Why did anyone do anything? Why would a child run away from a warm, loving home, to live on the streets with the waifs and strays? She didn’t even know this child any more. How could she know what she was thinking?  
‘I really don’t know,’ she murmured.
“How about the pills? Where might she have got those from?’
A sickening feeling lurched in her stomach. Her child - her baby- using drugs. She knew it was commonplace amongst teenagers these days, but that didn’t make it all right for her child. The fears of her own teenagehood and the warnings instilled in her about pot and dreaded heroin came flooding back. It had all seemed so distant, so American, to ‘use’, that the warnings just seemed superfluous, back then. But the whole new world of party drugs, of pill-popping, was so much more accessible, so much more acceptable today, no wonder her daughter just had to try it for herself. That’s what teens did, after all, experiment. But not her child. Not ever. Until now.
 ‘I really don’t know,’ she repeated.
Her mind remained as clouded as the sky, as she tried to focus on the issue before her. She thought of the baby in her arms, the toddler running around in just a T shirt and nappy, the child with bouncing curls and a curiosity about the world. She had always felt like she had a strong, loving relationship with her gorgeous child. Come the teenage years she had struggled with the usual problems, see-sawing on the parenting scale between being too demanding, too disciplined, too harsh, and then the next day too lenient, too forgiving, too helpful when the child needed rescuing. It was all such a struggle, such a learning curve. Children came with no instruction manual, and even if they did, it would need to be constantly updated as the child grew and changed. She had hoped that she could, in the end, just rely on the relationship, the unconditional love, to see them through all the hassles- the untidiness; the rudeness; the manner of dress – or undress, as it might be; the disagreement about choice of friends; the lack of focus on schoolwork; the reliance on technology for communication with friends…. The list went on. But this, this was something beyond imagination, this was scary. This was real life, at the wrong end of the scale.
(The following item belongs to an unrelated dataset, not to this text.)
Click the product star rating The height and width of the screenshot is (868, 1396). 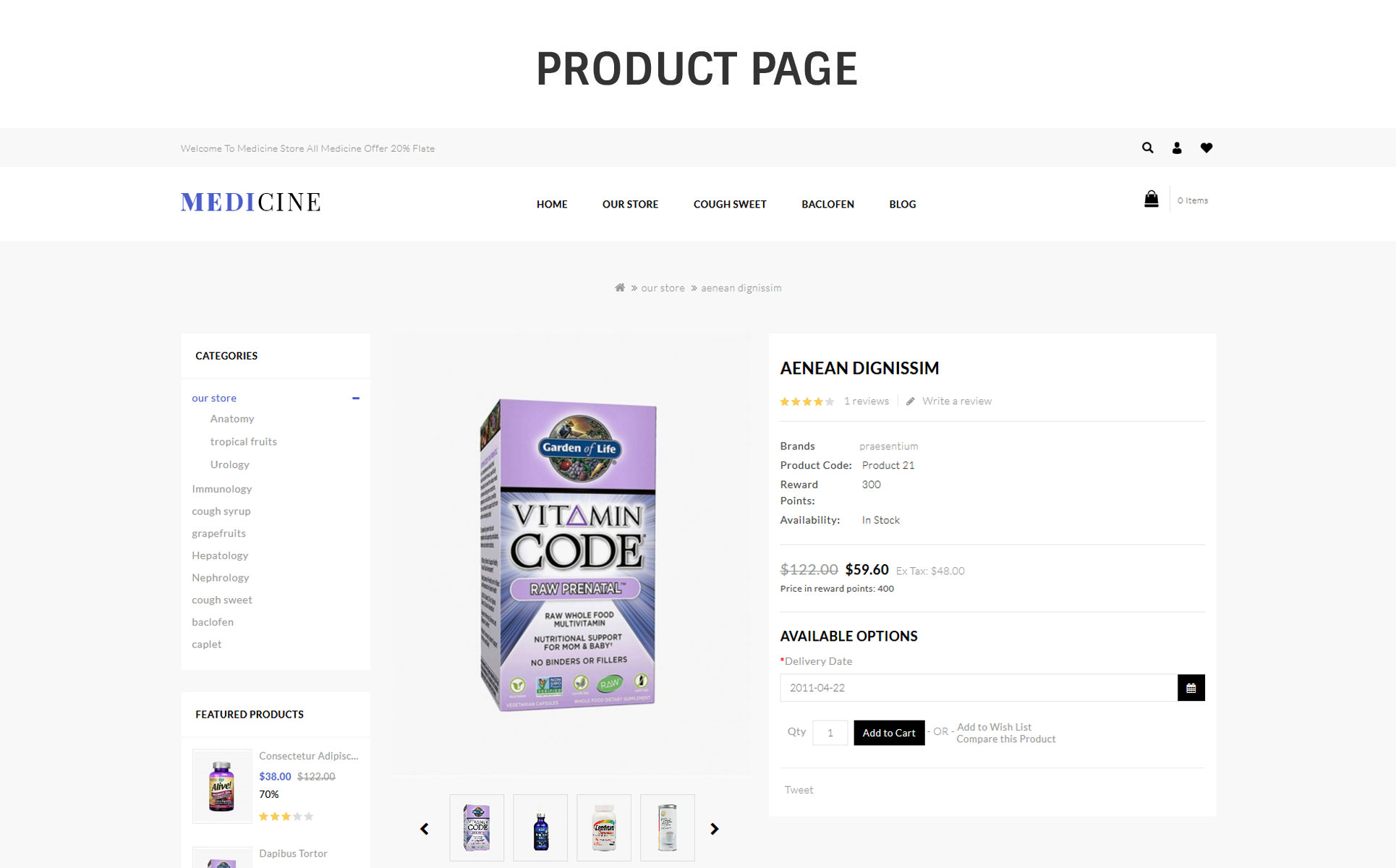click(x=806, y=401)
 The coldness of the building was not offset by the heat blasting from the heatpump. She followed the officer down the corridor to a further desk, this one loaded with paper in front of a harassed looking policewoman.
 ‘Officer Roberts will help you fill out the paperwork before you take your daughter home. You’ll get the court notice in the mail some time in the next week.’
A lump in her stomach sat like cold porridge at the sound of the unfamiliar terms. She skimmed the papers put in front of her and signed where she was told to. She wrapped her coat tighter around herself, and followed the officer to a lobby to wait until her daughter was brought to her.
The vignette from her imagination of her child running to her, throwing herself in her arms and sobbing ‘Mum, mum, I’m so sorry’ was quickly replaced by the reality of a surly teen, barely looking up through her mascara-smeared panda eyes, who sulkily followed her out the swing doors into the evening air.
They drove the fifteen minutes home in silence. What was there to say, to ask, that could help make sense of this predicament?
As they came to the last stretch of road before reaching the place they called home, the girl finally looked up.
 ‘Thanks for picking me up, Mum,’ she said, barely audibly.
 Taking one hand from the steering wheel, she reached over and touched her daughter’s arm gently, but warmly.
 Their eyes locked for hardly a second, just enough to make her heart skip a beat. She caught her breath before returning her stare to the road, into the middle distance beyond. Was that, there in the grey clouded sky, way out to the right, just the tiniest speck of blue daring to show itself, on the horizon?